MATERIAL FOR THIS TASK:
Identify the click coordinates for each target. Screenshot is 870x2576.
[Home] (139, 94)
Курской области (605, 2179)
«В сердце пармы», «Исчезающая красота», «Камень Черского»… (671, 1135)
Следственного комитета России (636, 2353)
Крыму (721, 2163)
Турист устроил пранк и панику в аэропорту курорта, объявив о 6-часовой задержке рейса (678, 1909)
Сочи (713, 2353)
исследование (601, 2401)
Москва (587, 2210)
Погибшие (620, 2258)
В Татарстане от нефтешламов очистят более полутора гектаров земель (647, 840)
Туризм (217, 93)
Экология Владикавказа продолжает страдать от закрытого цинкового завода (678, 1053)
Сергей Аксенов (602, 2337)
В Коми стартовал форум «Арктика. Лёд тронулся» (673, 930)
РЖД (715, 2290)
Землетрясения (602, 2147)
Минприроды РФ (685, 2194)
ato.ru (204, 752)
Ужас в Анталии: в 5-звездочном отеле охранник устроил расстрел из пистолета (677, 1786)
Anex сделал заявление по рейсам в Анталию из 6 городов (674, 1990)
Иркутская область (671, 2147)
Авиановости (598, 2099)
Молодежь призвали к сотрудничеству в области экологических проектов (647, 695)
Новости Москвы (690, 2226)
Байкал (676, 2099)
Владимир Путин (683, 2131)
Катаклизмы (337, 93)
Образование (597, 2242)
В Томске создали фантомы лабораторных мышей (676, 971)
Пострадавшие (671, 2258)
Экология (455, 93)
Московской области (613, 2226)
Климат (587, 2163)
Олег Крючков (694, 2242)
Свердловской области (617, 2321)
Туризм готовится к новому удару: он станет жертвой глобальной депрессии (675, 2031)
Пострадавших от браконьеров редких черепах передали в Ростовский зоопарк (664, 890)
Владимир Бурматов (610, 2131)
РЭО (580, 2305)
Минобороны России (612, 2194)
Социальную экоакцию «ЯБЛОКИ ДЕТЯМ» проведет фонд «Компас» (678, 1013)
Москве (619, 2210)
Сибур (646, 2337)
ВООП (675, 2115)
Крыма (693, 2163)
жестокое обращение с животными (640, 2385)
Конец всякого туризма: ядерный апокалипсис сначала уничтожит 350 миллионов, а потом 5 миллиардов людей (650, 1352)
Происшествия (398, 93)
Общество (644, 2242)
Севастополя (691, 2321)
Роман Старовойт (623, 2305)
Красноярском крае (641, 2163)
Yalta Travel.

EXERCISE INSTRUCTIONS: Count every line of the material that holds "устроил". Reply with the number alone.

EXERCISE ANSWER: 2